▶ [Page extract]
§

Image description: MAAS Fabrics

BareMetal MAAS Machines

   Machines Inventory Creation and Commissioning
  •  Under the MAAS UI "Machines" tab, add and commision four machines:

    • Juju Controller node

    • OpenStack Compute node 1

    • OpenStack Compute node 2

    • OpenStack Controller node

  • It is also possible to add and commision all machines by running the following maas-cli script on the MAAS node:

    Note

    Edit the file below with the servers IPMI IPs, username and password.

    #Juju controller
    maas admin machines create \
        hostname=controller \
        architecture=amd64 \
        power_type=ipmi \
        power_parameters_power_driver=LAN_2_0 \
        power_parameters_power_user=***** \
        power_parameters_power_pass=***** \
        power_parameters_power_address=192.168.0.10
    
    #OpenStack Compute servers
    
    maas admin machines create \
        hostname=node1 \
        architecture=amd64 \
        power_type=ipmi \
        power_parameters_power_driver=LAN_2_0 \
        power_parameters_power_user=***** \
        power_parameters_power_pass=***** \
        power_parameters_power_address=192.168.0.11
    
    maas admin machines create \
        hostname=node2 \
        architecture=amd64 \
        power_type=ipmi \
        power_parameters_power_driver=LAN_2_0 \
        power_parameters_power_user=***** \
        power_parameters_power_pass=***** \
        power_parameters_power_address=192.168.0.12
    
    #Openstack Controller server
    
    maas admin machines create \
        hostname=node3 \
        architecture=amd64 \
        power_type=ipmi \
        power_parameters_power_driver=LAN_2_0 \
        power_parameters_power_user=***** \
        power_parameters_power_pass=***** \
        power_parameters_power_address=192.168.0.13
    
    ubuntu@maas-opstk:~$ chmod +x nodes-inventory.sh 
    ubuntu@maas-opstk:~$ ./nodes-inventory.sh 
    
   Machines Network Configuration

Note

The configuration below is using Open vSwitch bridge type in order to utilize the OVS-based HW Offload capabilities for all workloads and traffic types on the high speed NIC.


  • Once the machines are commissioned and in "Ready" state, proceed with the following Network configuration per machine:

    • controller (Juju Controller node)

      • Physical -> Edit: Fabric fabric-high-speed, VLAN untagged, Subnet pxe-oam-subnet, IP Mode Auto assign

      • Physical -> Add VLAN: VLAN v9-public, Subnet public-subnet, IP Mode Auto assign

    • node1 (OpenStack Compute node 1)

§

▶ [Material]
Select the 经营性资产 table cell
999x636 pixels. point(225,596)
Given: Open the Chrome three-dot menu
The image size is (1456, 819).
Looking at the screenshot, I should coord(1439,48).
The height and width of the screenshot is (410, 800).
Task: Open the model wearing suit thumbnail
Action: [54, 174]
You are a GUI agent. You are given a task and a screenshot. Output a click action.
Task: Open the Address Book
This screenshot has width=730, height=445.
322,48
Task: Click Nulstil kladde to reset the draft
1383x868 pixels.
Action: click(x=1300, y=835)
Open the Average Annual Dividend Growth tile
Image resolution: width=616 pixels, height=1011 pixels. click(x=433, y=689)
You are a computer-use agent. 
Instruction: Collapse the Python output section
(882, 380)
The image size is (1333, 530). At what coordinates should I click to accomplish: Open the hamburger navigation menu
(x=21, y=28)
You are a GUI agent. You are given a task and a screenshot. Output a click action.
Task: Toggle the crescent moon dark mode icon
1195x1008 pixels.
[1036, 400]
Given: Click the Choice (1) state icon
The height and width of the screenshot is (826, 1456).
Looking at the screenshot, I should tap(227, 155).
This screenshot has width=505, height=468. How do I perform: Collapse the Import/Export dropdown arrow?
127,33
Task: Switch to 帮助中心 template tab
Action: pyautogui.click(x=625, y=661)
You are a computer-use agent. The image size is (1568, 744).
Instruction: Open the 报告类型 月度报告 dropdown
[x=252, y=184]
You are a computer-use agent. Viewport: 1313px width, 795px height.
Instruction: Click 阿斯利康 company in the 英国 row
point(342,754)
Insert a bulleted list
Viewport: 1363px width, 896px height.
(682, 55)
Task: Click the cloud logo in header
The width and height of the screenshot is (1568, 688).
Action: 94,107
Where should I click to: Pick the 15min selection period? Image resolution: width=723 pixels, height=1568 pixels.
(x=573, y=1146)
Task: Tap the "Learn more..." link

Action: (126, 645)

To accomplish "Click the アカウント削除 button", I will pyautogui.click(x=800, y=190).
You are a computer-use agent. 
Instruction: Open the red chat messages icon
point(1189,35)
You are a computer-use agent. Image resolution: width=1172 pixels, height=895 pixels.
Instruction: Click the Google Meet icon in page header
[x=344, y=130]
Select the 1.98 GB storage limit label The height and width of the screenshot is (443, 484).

§

▶ [To be done]
**A)** Copy word for word the part of the MAAS machines guide that opens with the words containing "ubuntu@maas-opstk:~$ chmod +x" and closes with "high speed NIC.".
**B)** According to the MAAS machines guide, which bridge type does the network configuration use?
**C)** List every hostname that the maas-cli script in the MAAS machines guide assigns to a machine.
The data has no connection to the MAAS machines guide.

▶ [Written answers]
**A)**
ubuntu@maas-opstk:~$ chmod +x nodes-inventory.sh 
    ubuntu@maas-opstk:~$ ./nodes-inventory.sh 
    
   Machines Network Configuration

Note

The configuration below is using Open vSwitch bridge type in order to utilize the OVS-based HW Offload capabilities for all workloads and traffic types on the high speed NIC.

**B)** Open vSwitch.

**C)** controller, node1, node2, node3